Across the Detroit River, Windsor, with its green landscape greeting those who enter the city, is a great model for buffering between thoroughfares and citizens, says Rico Razo, manager of Detroit’s District 6, which encompasses the Delray neighborhood.
“Windsor is an example of one approach we can take,” says Razo, adding that the city’s bike paths and tree-lined corridors add to downtown residents’ quality of life across the river.

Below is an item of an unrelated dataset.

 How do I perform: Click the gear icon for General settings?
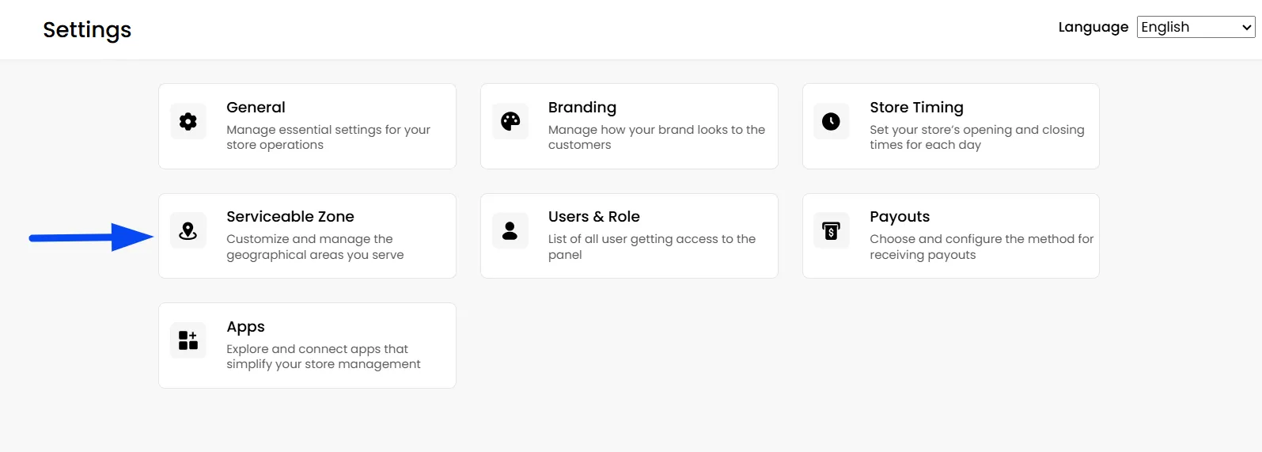188,121
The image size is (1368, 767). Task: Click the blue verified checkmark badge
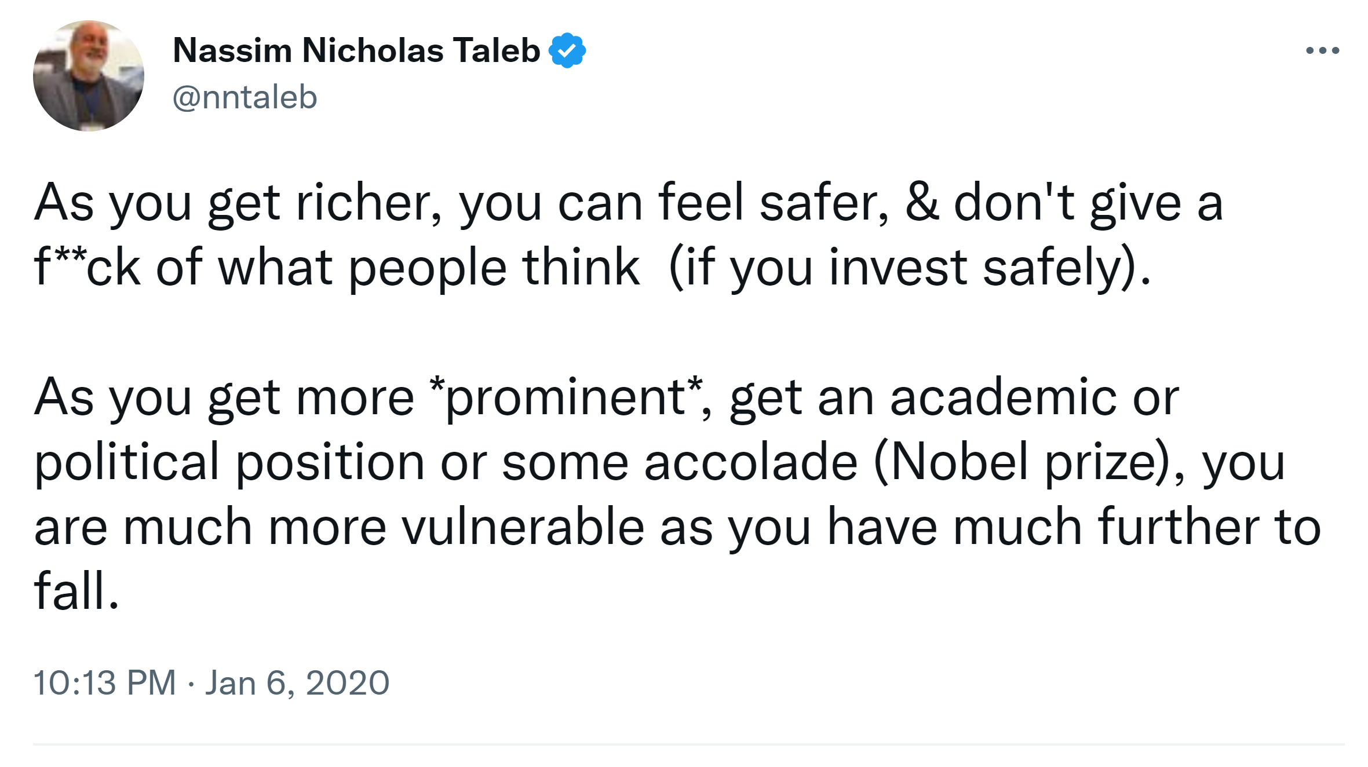tap(567, 50)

Meanwhile, efforts to create more natural space in Southwest Detroit are underway, says Dean Hay, Greening of Detroit’s director of green infrastructure. More than 122 trees will be planted in the area of Michigan Avenue and I-75 late in November, made possible with U.S. Forest Service funds.
“They’ve identified trees as one of the best ways to mitigate the pollution that develops along freeways,” Hay says.
The size of the Michigan Avenue planting constitutes a large-scale forest, he adds, but the trees won’t mature for many years. Ground root systems from trees, Hay says, can help prevent street flooding and drainage issues like Detroit experienced in August 2014’s flood that closed freeways, damaged homes and even contributed to deaths.
Sarah Clark, SDEV director of programs, says not only will the tree planting create a “carbon buffer” against traffic, it will discourage certain crimes.
“If you’re in a neighborhood that looks like it’s being well-kept it reduces illegal dumping,” says Clark.
Editor’s Note: Latino Press, an editorial partner of TheHUB, contributed reporting to this story.